Do you visualize a princess in pink taffeta twirling before her beaming father? Or a little girl, hands encased in pristine white gloves, serving pretend tea in a tiny plastic teacup while her daddy balances on a chair so small he’s in serious danger of tipping over?

I was my daddy’s little princess, but instead of pretend tea, my greasy hands were more likely to hand him a crescent wrench, a roll of baling twine, or a screwdriver while the two of us worked to repair a tractor or finish baling hay before the storm hit.

My daddy was a farmer, and when my two older brothers left home, it was my turn to help Daddy on the farm. Daddy taught me to drive a tractor, to hook up a bushhog, milk cows, and to cut, rake, and bale hay — along with a host of other skills that have come in handy over the years.
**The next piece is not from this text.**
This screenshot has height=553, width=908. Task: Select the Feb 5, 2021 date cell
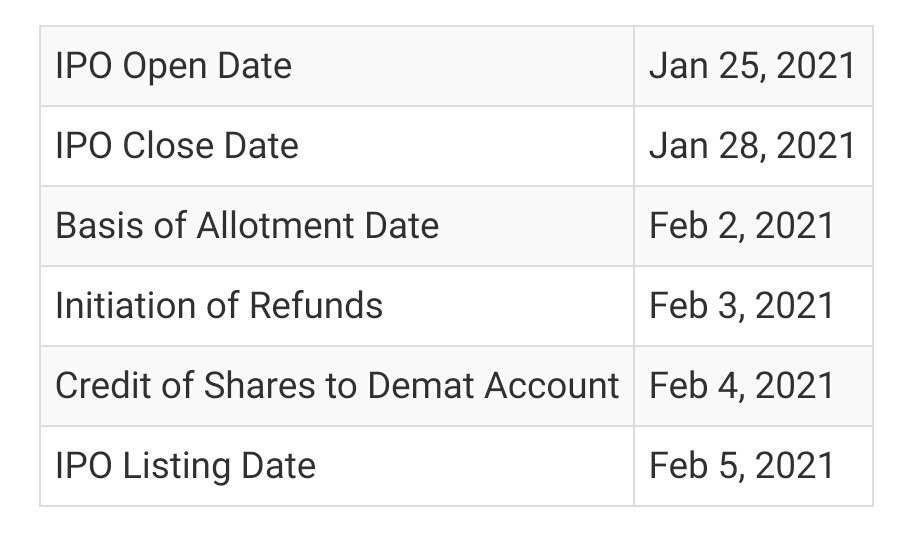click(x=753, y=466)
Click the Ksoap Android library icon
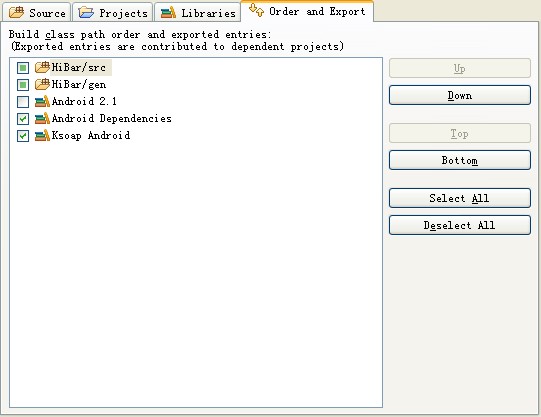The image size is (541, 417). [x=42, y=135]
It never seemed to occur to Daddy that I couldn’t do the same work on the farm that my brothers had done before me.

My teen years were spent working side-by-side with Daddy, putting up hay for our own use and for neighboring farmers. Being behind the wheel of a tractor and raking sweet-smelling hay into neat rows with nothing but the blue sky for company is a good place to dream big dreams and do wondrous things.

I wore my hair twisted under a cap when working. It was cooler and kept it out of my way as well. One day while cutting hay at a neighbor’s place, a man drove up to their home. When he couldn’t find anyone at home, he drove out into the hayfield. I cut the throttle on the tractor and disengaged the PTO, letting the whirling blades on the hay mower grind to a halt. As I opened the tractor door, the stranger looked up at me.
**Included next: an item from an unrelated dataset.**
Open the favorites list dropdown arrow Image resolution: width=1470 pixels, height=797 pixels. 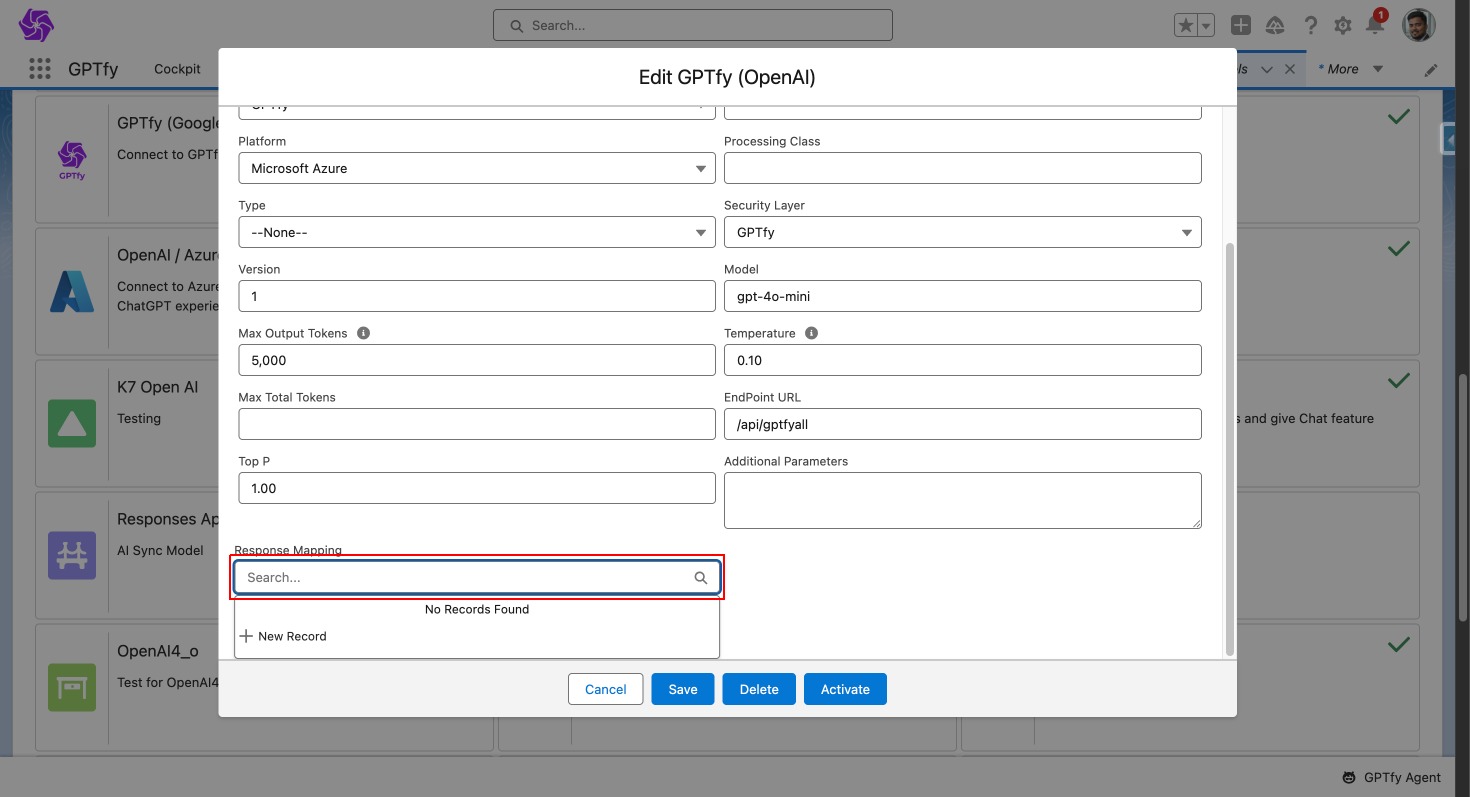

His eyes widened in surprise, and he blurted out, “You’re a girl!”

That just tickled me pink. I guess he’d never seen a teenage girl operating a five-ton tractor and a hay mower. I couldn’t wait to tell Daddy what had happened. He got just as big of a kick out of it as I did.

On rainy days and Saturday mornings, Daddy and the other farmers could be found at the local country store, sitting around an old stove shooting the breeze. I spent many days sitting there with them, the only girl in the bunch. And when Mama told me I could skip school on my birthday, I was very excited. My birthday fell on a Thursday that year, and I spent the day at the stockyard with Daddy.

Daddy taught me the value of hard work through example. But more than that, he taught me that I could do anything, be anything. He never told me I couldn’t achieve my dreams — dreams mostly formed inside the cab of a tractor.

I dreamed of becoming a pilot and a flight attendant, a linguist and an accountant. I dreamed of touring the world, of taming the old west, of running away with the circus, of becoming a missionary.
Eventually, all those dreams swirled together to form the best dream of all — weaving stories where I could be all of the above and more.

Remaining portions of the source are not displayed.